One of the key events in the warming of relations was the official visit of Masoud Pezeshkian, the current President of Iran, to Tajikistan, in 2025. During this visit, he emphasized the importance of linguistic, literary, and cultural commonalities that date back to the ancient times, and stated that this common heritage provides the basis for strengthening relations even further. At the end of their speeches, Pezeshkian and Rahmon recited two verses of Rudaki's poem together, which was met with widespread applause both in the meeting and later on social media.

==Economy==
As of 2011, Iran is the second largest investor in Tajikistan after China. Revival of the Silk Road in the form of highways connecting China, Tajikistan, Afghanistan and Iran has been a major focus of the two countries. The two sides engage in several energy and infrastructural projects, such as Anzob Tunnel, Sangtuda-2 Hydroelectric Power Plant and the Rogun Dam.

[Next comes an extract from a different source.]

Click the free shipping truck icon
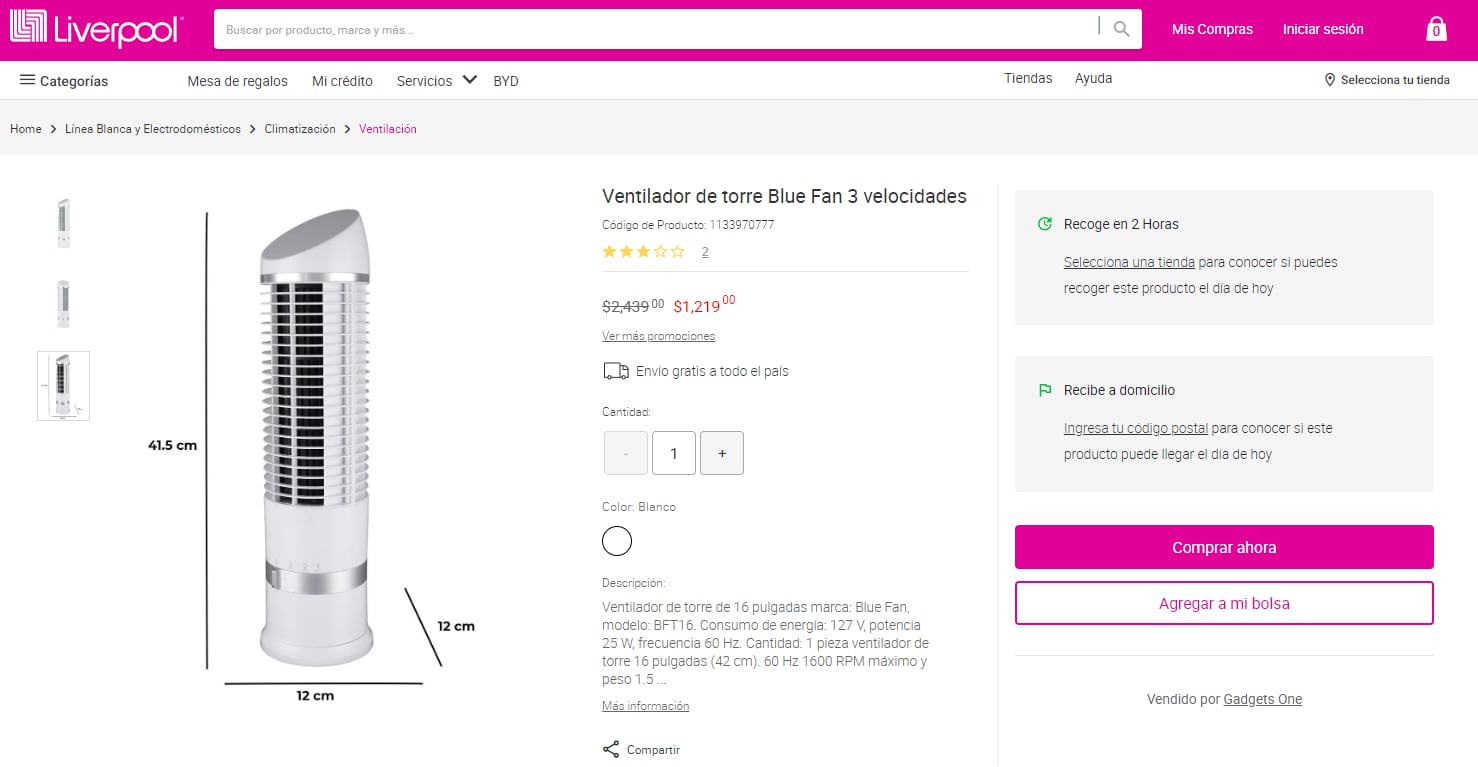The height and width of the screenshot is (767, 1478). [x=616, y=371]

In 2011, the Iranian Ambassador to Tajikistan announced Tehran's plans to construct a $500 million cement production plant in Tajikistan's Khatlon province. A joint television channel is also to be launched with the investment of the Iranian Digital Economy Foundation, and will broadcast programs for Iran, Afghanistan, and Tajikistan.

== High-level visits ==

| Guest | Host | Place of visit | Date of visit |
|---|---|---|---|
| Iran President Akbar Hashemi Rafsanjani | Tajikistan President Emomali Rahmon | Dushanbe, Kulob | May 9–11, 1997 |
| Iran President Mohammad Khatami | Tajikistan President Emomali Rahmon | Dushanbe, Kulob | April 30-May 1, 2002 |
| Iran President Mohammad Khatami | Tajikistan President Emomali Rahmon | Dushanbe | September 11–14. 2004 |
| Iran President Mahmoud Ahmadinejad | Tajikistan President Emomali Rahmon | Dushanbe | July 25–27, 2006 |
| Iran President Mahmoud Ahmadinejad | Tajikistan President Emomali Rahmon | Dushanbe | August 26–28, 2008 |
| Iran President Mahmoud Ahmadinejad | Tajikistan President Emomali Rahmon | Dushanbe | January 3, 2010 |
| Iran President Mahmoud Ahmadinejad | Tajikistan President Emomali Rahmon | Dushanbe | June 2010 |
| Iran President Mahmoud Ahmadinejad | Tajikistan President Emomali Rahmon | Dushanbe | September 10, 2011 |
| Iran President Mahmoud Ahmadinejad | Tajikistan President Emomali Rahmon | Dushanbe | October 5, 2011 |
| Iran President Mahmoud Ahmadinejad | Tajikistan President Emomali Rahmon | Dushanbe | March 20, 2012 |
| Iran President Hassan Rouhani | Tajikistan President Emomali Rahmon | Dushanbe, Kulob | September 10–13, 2014 |
| Iran President Ebrahim Raisi | Tajikistan President Emomali Rahmon | Dushanbe, Kulob | September 16–18, 2021 |
| Tajikistan President Emomali Rahmon | Iran President Ebrahim Raisi | Tehran | May 29–31, 2022 |
| Iran President Ebrahim Raisi | Tajikistan President Emomali Rahmon | Dushanbe | November 8, 2023 |
| Tajikistan President Emomali Rahmon | Iran Vice President Mohammad Mokhber | Tehran | May 23, 2024 |
| Tajikistan President Emomali Rahmon | Iran President Masoud Pezeshkian | Tehran | July 29, 2024 |
| Iran President Masoud Pezeshkian | Tajikistan President Emomali Rahmon | Dushanbe | January 16, 2025 |

== Resident diplomatic missions ==
- Iran has an embassy in Dushanbe.
- Tajikistan has an embassy in Tehran and a consulate-general in Mashhad.